Though Mrs Kwan is tight-lipped about the selling price, her daughter Jennifer, 53, believes the shop to be valued at $4 million.
News of Mrs Kwan's impending retirement first broke in February 2016.
Mrs Kwan told The Straits Times last week (Sept 7) that she has received a host of offers since then. But she has not found any suitable matches yet.
5. Xiu Jie Claypot Bak Kut Teh
Madam Ang Chiew Huat had to give up her Xiu Jie Claypot Bak Kut Teh hawker stall in 2012, after she suffered a bad fall.
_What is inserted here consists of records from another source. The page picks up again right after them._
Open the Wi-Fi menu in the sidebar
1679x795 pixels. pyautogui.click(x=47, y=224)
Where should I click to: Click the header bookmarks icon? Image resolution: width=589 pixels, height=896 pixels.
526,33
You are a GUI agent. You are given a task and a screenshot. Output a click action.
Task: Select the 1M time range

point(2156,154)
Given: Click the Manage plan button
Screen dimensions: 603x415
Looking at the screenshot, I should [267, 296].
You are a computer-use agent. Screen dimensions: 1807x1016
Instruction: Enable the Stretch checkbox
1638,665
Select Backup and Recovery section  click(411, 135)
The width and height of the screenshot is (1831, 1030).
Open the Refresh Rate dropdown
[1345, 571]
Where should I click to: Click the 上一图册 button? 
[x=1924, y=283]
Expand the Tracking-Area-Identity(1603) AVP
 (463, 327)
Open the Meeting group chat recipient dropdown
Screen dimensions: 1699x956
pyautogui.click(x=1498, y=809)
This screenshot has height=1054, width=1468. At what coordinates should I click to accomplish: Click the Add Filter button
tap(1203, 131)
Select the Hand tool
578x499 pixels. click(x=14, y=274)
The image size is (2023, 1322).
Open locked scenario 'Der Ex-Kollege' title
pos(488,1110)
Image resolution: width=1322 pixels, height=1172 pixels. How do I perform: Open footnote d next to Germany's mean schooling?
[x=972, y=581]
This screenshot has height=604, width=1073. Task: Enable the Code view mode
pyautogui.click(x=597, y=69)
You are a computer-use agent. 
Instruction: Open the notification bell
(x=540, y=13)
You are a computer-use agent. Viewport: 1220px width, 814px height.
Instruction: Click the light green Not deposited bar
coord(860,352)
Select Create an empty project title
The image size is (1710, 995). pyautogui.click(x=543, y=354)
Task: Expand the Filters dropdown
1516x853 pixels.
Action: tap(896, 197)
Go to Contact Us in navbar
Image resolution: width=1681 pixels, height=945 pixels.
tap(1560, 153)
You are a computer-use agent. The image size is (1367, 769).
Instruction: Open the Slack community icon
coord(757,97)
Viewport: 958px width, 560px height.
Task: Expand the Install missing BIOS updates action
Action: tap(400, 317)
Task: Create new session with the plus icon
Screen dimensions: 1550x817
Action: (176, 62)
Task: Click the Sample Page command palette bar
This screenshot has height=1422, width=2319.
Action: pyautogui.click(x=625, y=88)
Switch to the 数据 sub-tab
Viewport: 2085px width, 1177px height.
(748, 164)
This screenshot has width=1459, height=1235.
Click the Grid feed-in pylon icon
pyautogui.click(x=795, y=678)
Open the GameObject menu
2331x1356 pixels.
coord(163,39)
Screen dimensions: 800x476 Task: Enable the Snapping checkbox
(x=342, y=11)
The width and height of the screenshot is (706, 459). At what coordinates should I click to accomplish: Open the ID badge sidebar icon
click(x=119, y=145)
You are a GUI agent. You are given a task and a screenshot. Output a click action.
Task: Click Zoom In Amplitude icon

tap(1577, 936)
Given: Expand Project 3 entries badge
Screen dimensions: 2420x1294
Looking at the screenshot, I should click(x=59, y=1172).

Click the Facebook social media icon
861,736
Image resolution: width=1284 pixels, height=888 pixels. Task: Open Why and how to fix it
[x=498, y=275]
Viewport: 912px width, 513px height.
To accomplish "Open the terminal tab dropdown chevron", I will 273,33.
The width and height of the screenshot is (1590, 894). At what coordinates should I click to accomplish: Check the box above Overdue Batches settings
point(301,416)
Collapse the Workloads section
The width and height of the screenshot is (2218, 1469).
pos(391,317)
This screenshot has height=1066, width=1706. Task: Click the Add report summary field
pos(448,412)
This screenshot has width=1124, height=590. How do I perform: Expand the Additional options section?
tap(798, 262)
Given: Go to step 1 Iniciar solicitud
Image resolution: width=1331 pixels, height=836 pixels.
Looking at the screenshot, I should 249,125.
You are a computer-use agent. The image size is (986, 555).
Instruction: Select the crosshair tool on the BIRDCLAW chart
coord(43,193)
But her offer to sell the recipe for the lighter Cantonese version of the herbal pork rib soup - for which she initially asked the eye-opening amount of $200,000 - still stands.
Madam Ang, 68, now runs a stall in Block 10, Telok Blangah Crescent, selling rojak and fried prawn fritters. She pulls up shutters on Wednesdays and Thursdays.
She told The Straits Times last week (Sept 7) that she is keen on promoting traditional dishes, such as those passed down from her father, which are harder to find nowadays.
She said that she had received some enquiries about buying her bak kut teh recipe, but she was unwilling to seal the deal.
"Some people did ask but they were not hawkers and it seemed like they weren't very knowledgeable about how to run a hawker business," Madam Ang said in Mandarin.
She added: "If we're being honest, $200,000 is not realistic these days. But it must be a fair, reasonable price that leaves everyone satisfied."